▶ STATED EXERCISE:
Repeat everything from the line containing "Task: Click the bottom album (альбом) button" down to the end of the records, word for word, leaving the pictures out of your answer.

▶ RECORDS:
::::
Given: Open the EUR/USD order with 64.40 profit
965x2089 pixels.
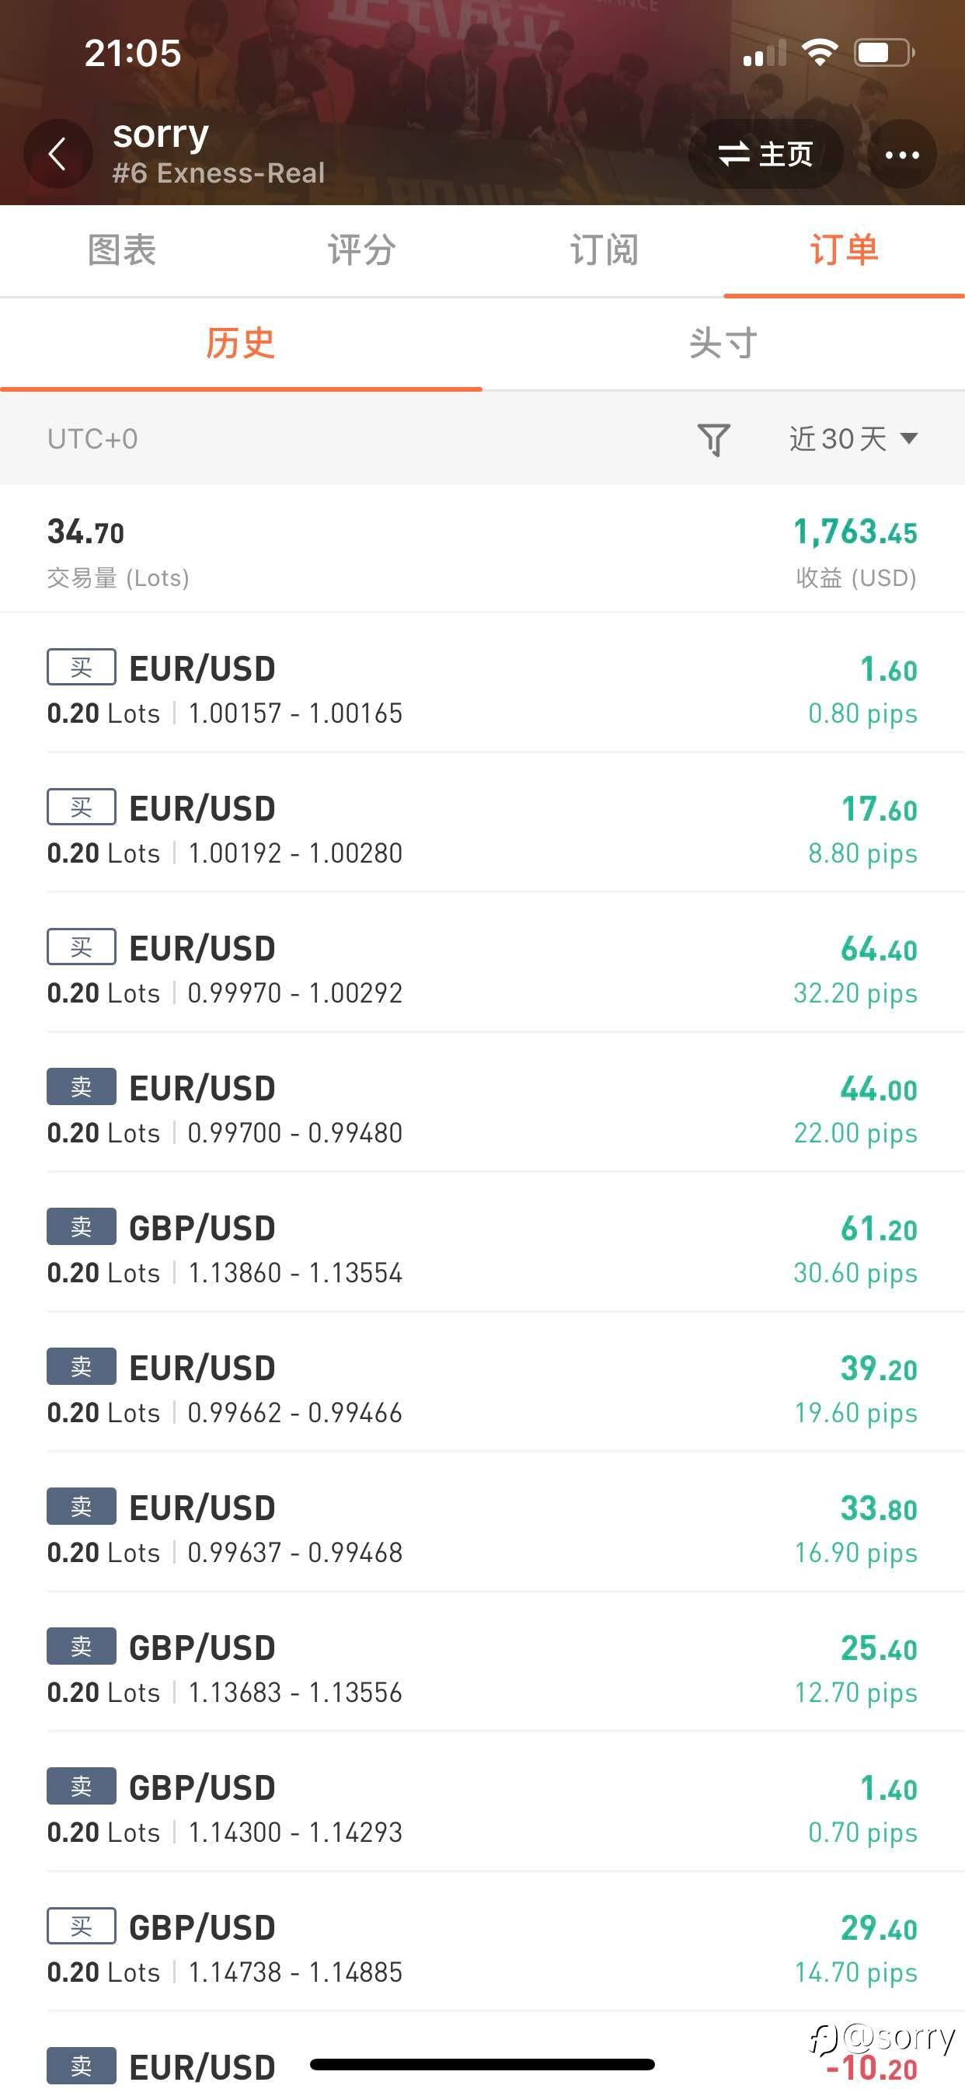Looking at the screenshot, I should [483, 969].
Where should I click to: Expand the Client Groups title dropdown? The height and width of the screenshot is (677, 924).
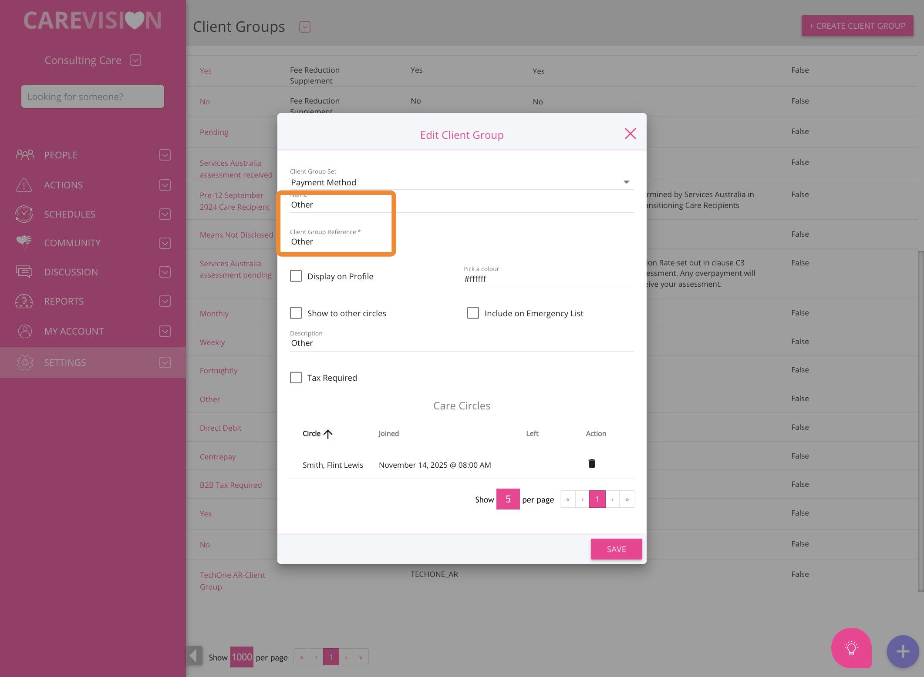pos(304,27)
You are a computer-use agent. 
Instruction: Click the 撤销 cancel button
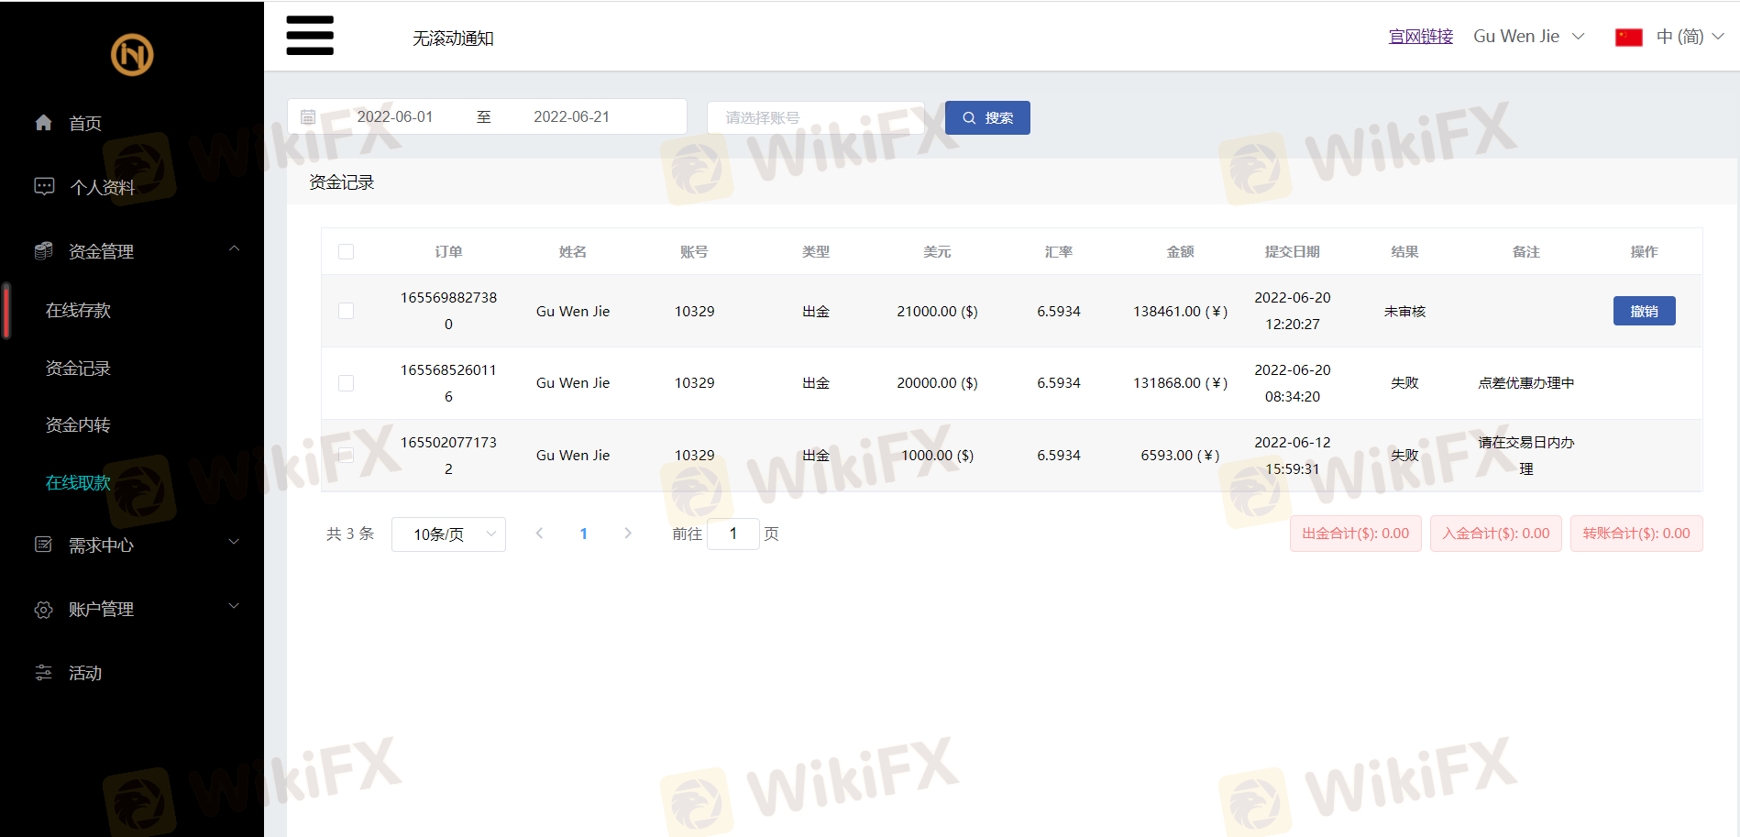1644,311
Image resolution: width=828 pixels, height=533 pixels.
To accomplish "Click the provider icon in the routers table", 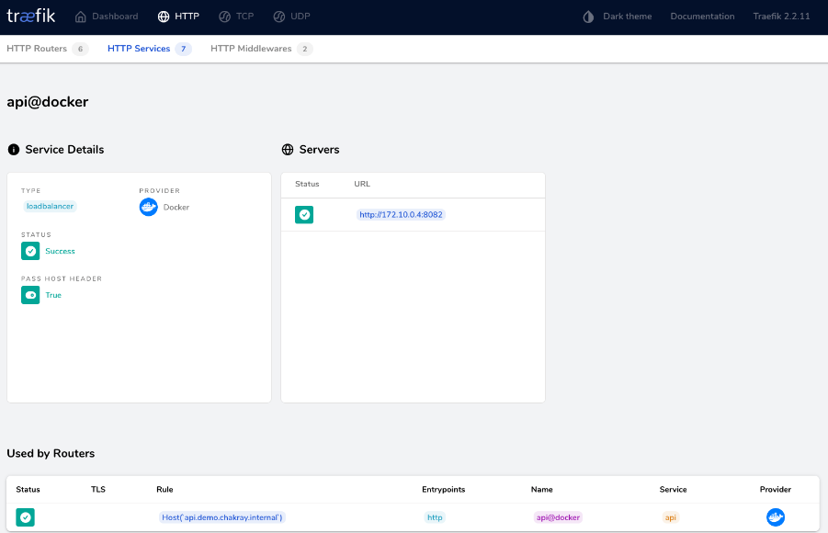I will tap(776, 516).
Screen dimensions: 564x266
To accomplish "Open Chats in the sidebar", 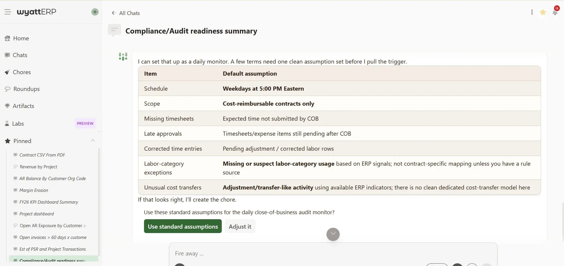I will 16,55.
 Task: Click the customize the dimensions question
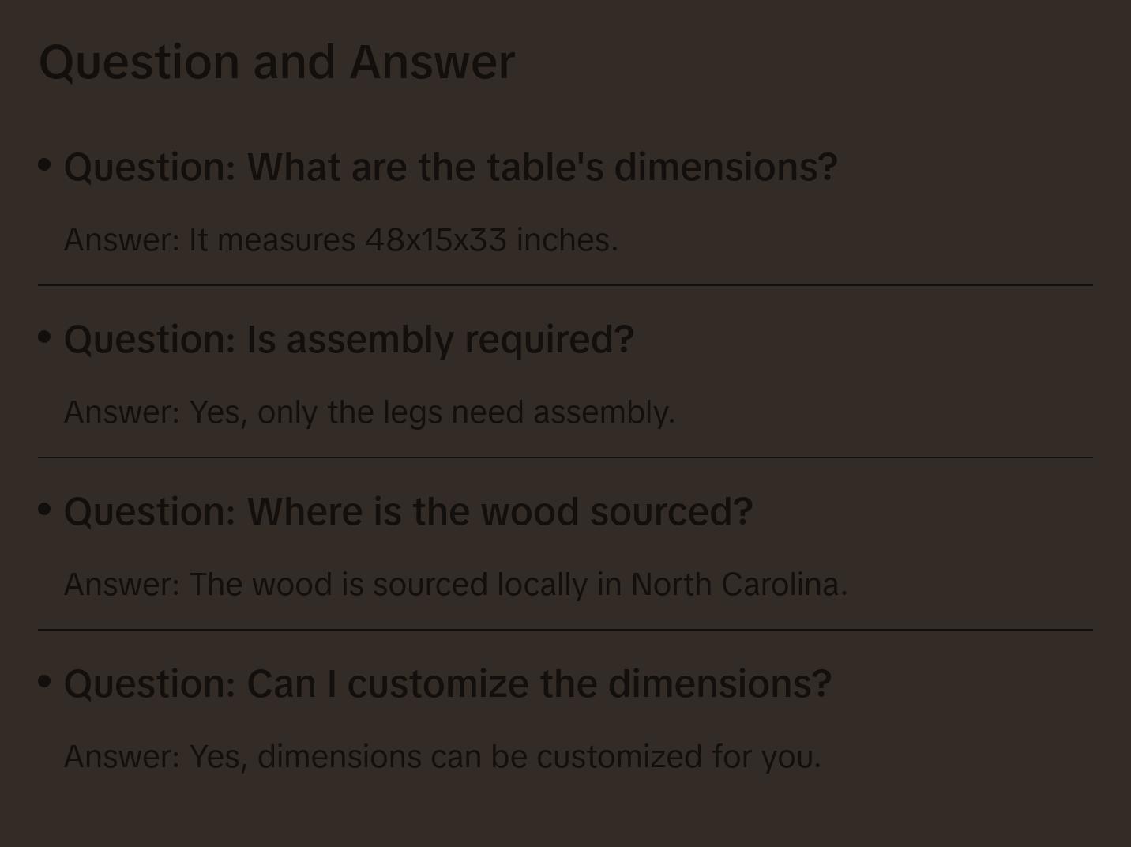coord(447,683)
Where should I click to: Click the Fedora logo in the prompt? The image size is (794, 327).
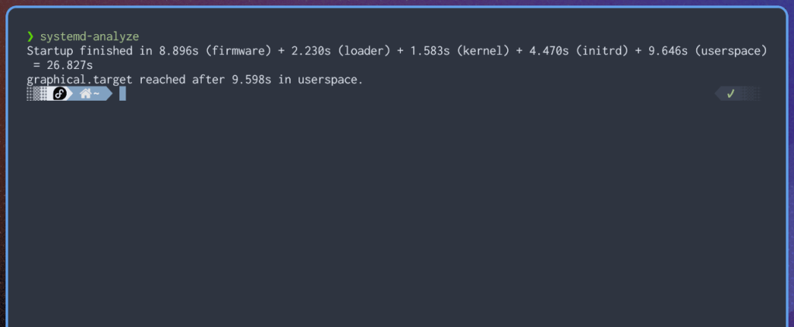(x=60, y=94)
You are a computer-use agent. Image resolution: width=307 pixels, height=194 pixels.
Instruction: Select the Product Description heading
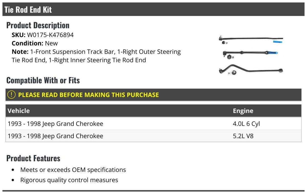click(38, 25)
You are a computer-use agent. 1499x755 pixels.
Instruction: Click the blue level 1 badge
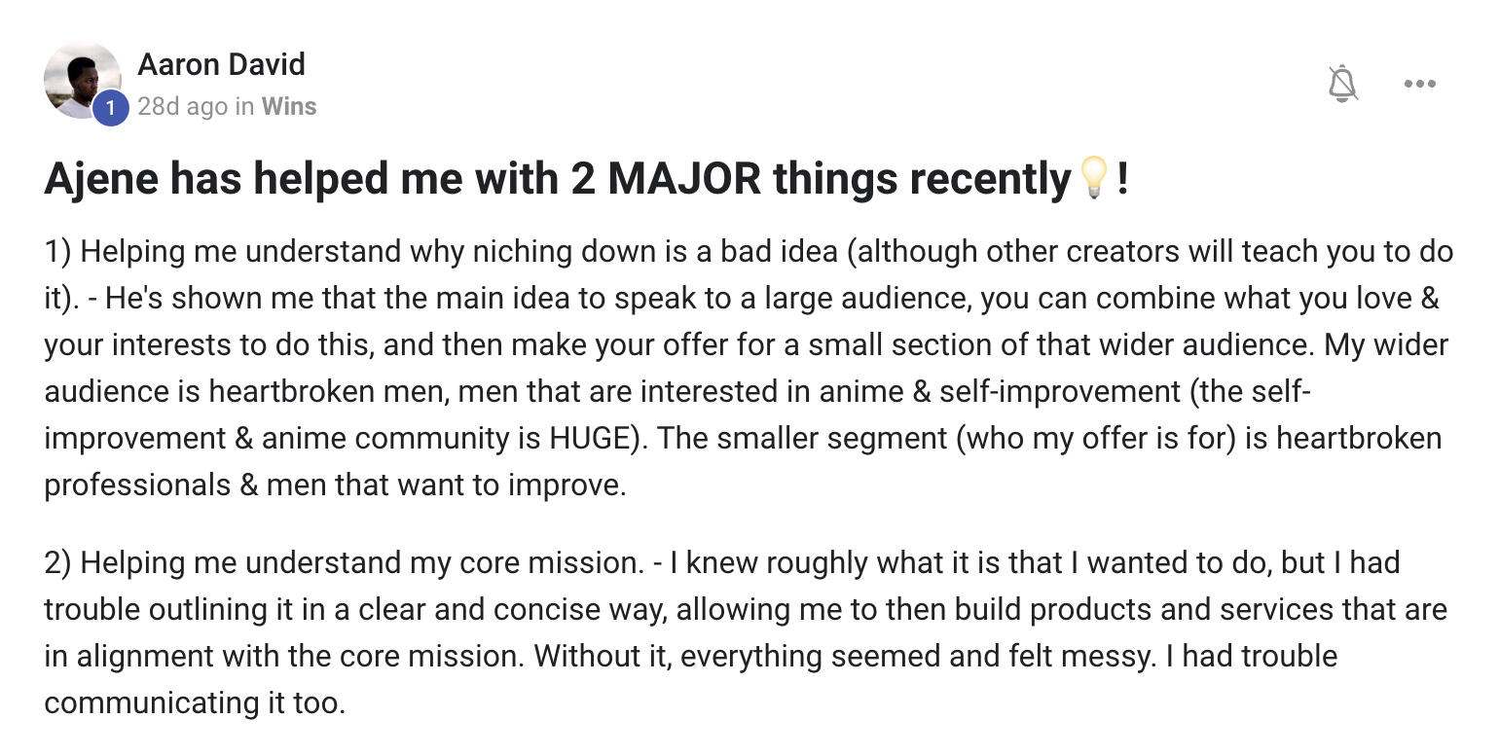[110, 108]
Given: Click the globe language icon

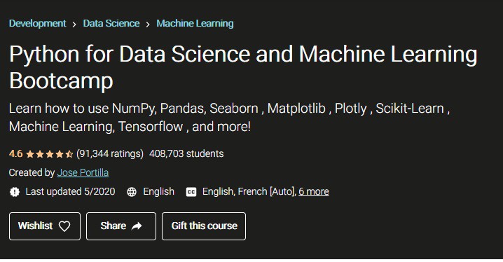Looking at the screenshot, I should [x=132, y=192].
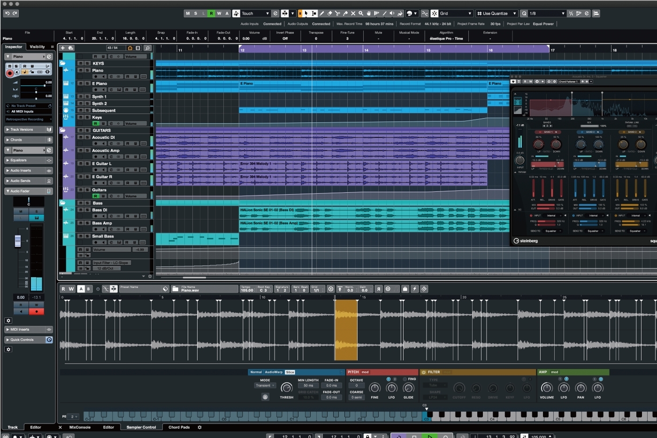Viewport: 657px width, 438px height.
Task: Select the Mute X tool
Action: coord(353,14)
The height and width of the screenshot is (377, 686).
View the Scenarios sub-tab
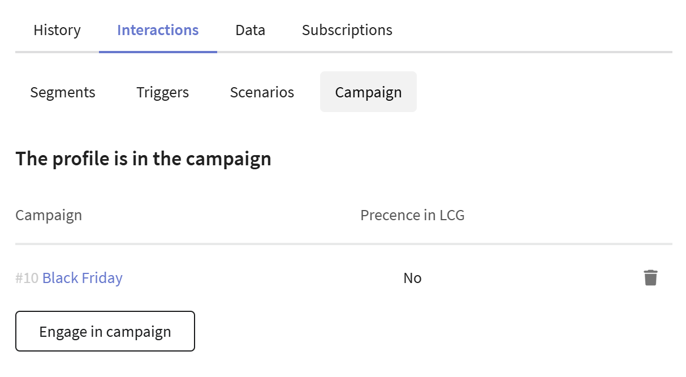tap(262, 92)
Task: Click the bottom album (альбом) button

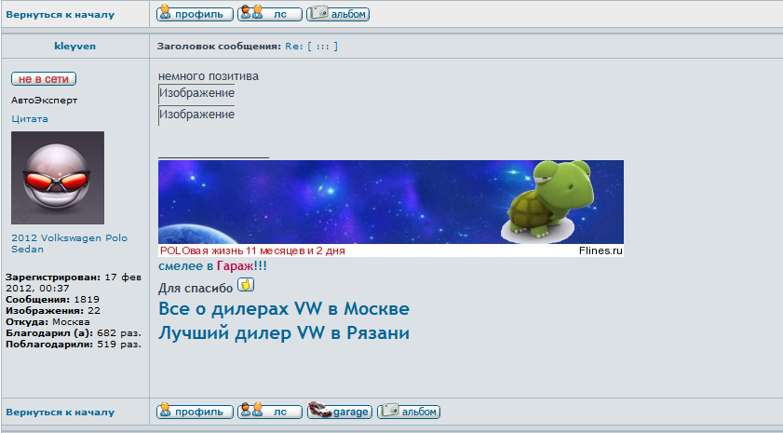Action: click(x=409, y=412)
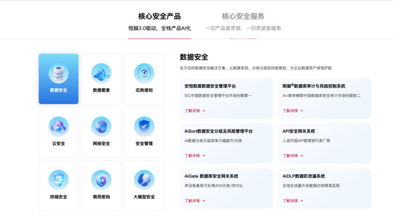
Task: Open the 安全管理 shield icon
Action: (x=144, y=127)
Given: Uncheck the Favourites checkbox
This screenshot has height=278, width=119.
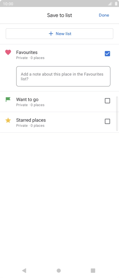Looking at the screenshot, I should 108,54.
::::
▶ WRITTEN ANSWER:
Task: Click the bottom album (альбом) button

Action: click(x=409, y=412)
Task: Open the 安全管理 shield icon
Action: (x=144, y=127)
Given: Uncheck the Favourites checkbox
This screenshot has height=278, width=119.
Looking at the screenshot, I should 108,54.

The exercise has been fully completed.